Bilanz Vermehrt Gäste aus dem Ausland

Den Erfolg des Weihnachtsmarkts führen die Veranstalter auch auf den Schmuck der Buden zurück.
Den Erfolg des Weihnachtsmarkts führen die Veranstalter auch auf den Schmuck der Buden zurück. © Foto: Raimund Weible
Stuttgart / Rainer Lang 23.12.2017

Einen Tag vor Ende des Stuttgarter Weihnachtsmarktes am heutigen Samstag um 22 Uhr hat es bei den Veranstaltern rundum zufriedene Gesichter gegeben. Sie sind erleichtert, dass alles ruhig und friedlich verlaufen ist. Und obwohl der 13. Markt unter der Regie von „in.Stuttgart“ der bislang kürzeste war mit sechs Tagen weniger als im Vorjahr, konnte Geschäftsführer Andreas Kroll einen „sehr guten Besuch“ vermelden. Mit knapp vier Millionen Besuchern in 25 Tagen wurde das Vorjahresniveau erreicht.

Stark dazu beigetragen haben nach Ansicht Krolls die internationalen Gäste, deren Anteil stetig gewachsen sei und inzwischen mehr als 25 Prozent betrage. Viele von ihnen reisen mit der Bahn an, wie Gruppen aus Japan, Südkorea oder den USA. Sonderzüge bringen Besucher aus der Schweiz, die traditionell die Statistik der ausländischen Weihnachtsmarktbesucher anführen. Viele von ihnen nutzen auch Busse, deren Aufkommen mit 4000 dem Vorjahresniveau entspricht.

Während andere Städte wie Hannover, Dortmund, Bremen oder auch Esslingen Besucherrückgänge bis zu 20 Prozent beklagen, ist der Andrang in Stuttgart ungebrochen, wovon auch Einzelhandel und Hotellerie in der Stadt stark profitieren. Den Erfolg führt Kroll auch auf „Alleinstellungsmerkmale“ wie die dekorierten Dächer der Stände zurück. Das kommt nach seiner Beobachtung besonders auch bei ausländischen Besuchern sehr gut an. Als Besonderheiten nannte Kroll auch die Konzerte im Hof des Alten Schlosses und auf der Rathaustreppe.
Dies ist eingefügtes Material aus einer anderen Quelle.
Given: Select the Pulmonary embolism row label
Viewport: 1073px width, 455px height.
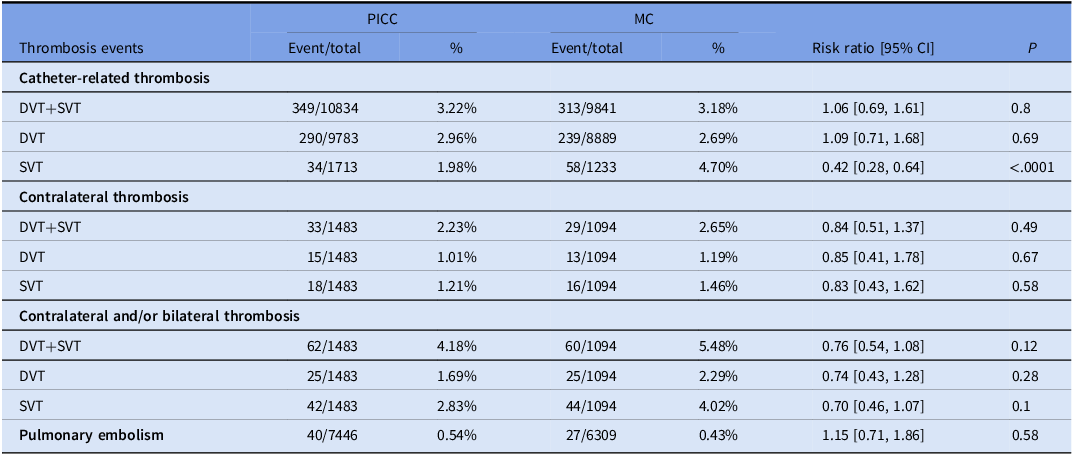Looking at the screenshot, I should (x=88, y=435).
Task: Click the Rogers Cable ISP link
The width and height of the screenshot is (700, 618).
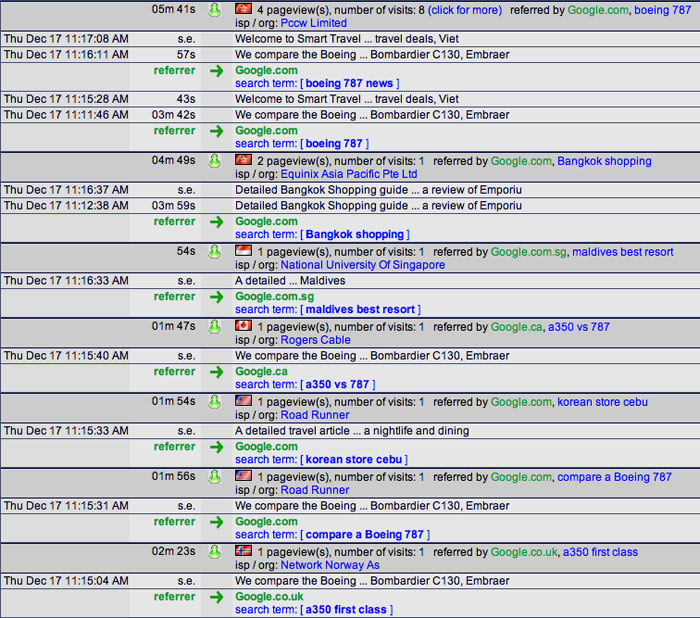Action: point(315,340)
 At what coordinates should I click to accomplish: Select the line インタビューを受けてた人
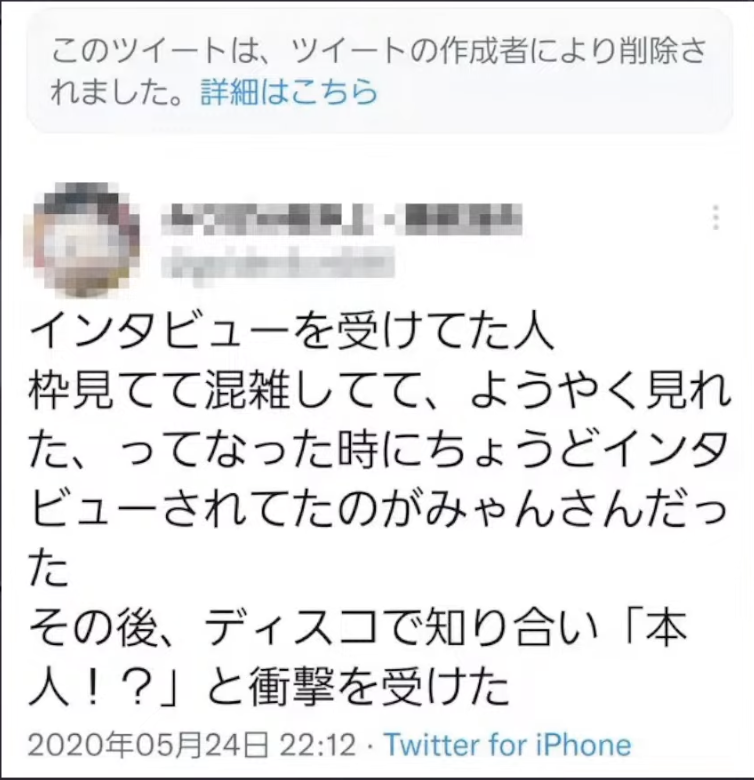[292, 332]
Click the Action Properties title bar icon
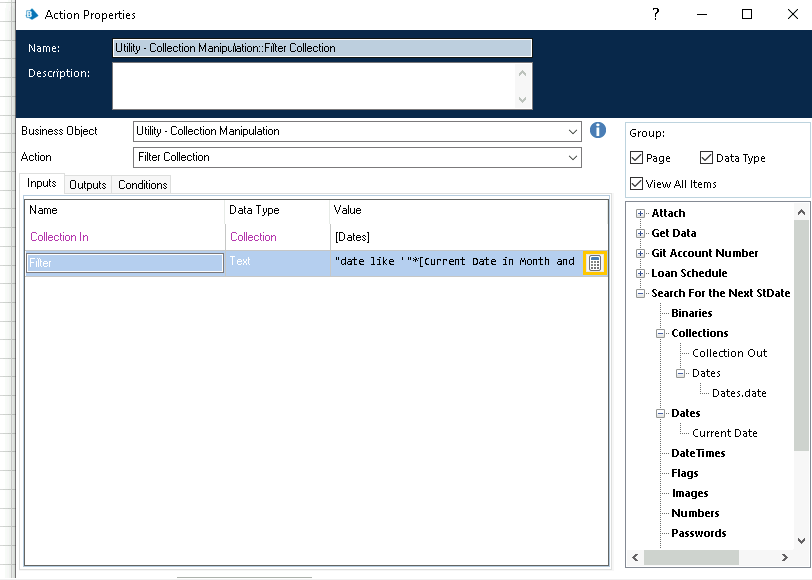The height and width of the screenshot is (580, 812). pyautogui.click(x=31, y=15)
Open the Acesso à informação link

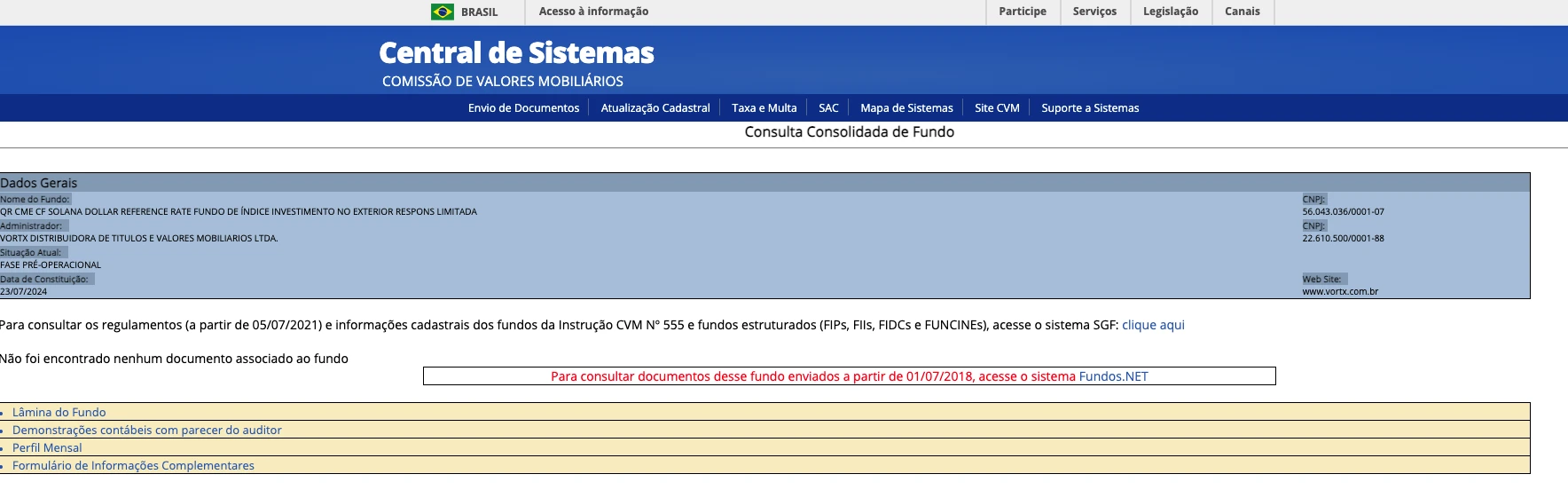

Vor allem dürfe man aber „nie müde werden“ und müsse „durchaus frech sein und den Mut haben, Dinge zu tun, die man bisher nicht getan hat“, sagte Kroll. Dazu gehören für ihn Neuheiten, wie der Aromatresor mit darin gelagerten Albstollen vor dem Königsbau oder der Stand mit überbackenen Kürbiskernen auf dem Schillerplatz. Außerdem habe sich die Vielfalt der Angebote an den rund 280 Ständen bewährt, vom Küchengerät bis zum Weihnachtsartikel, ergänzte Abteilungsleiter Marcus Christen.

Auch die Werbung mache sich bezahlt. „Wir sind in engem Kontakt mit den Busunternehmen“, sagte Christen. Besonders freute ihn, dass das mit der Polizei abgestimmte Sicherheitskonzept aufgegangen sei. Die deutliche Polizeipräsenz an den Zugängen und die Verstärkung des 15-köpfigen Sicherheitsdienstes an Engstellen wie am Schillerplatz wurde nach Ansicht der Veranstalter von den Besuchern positiv aufgenommen.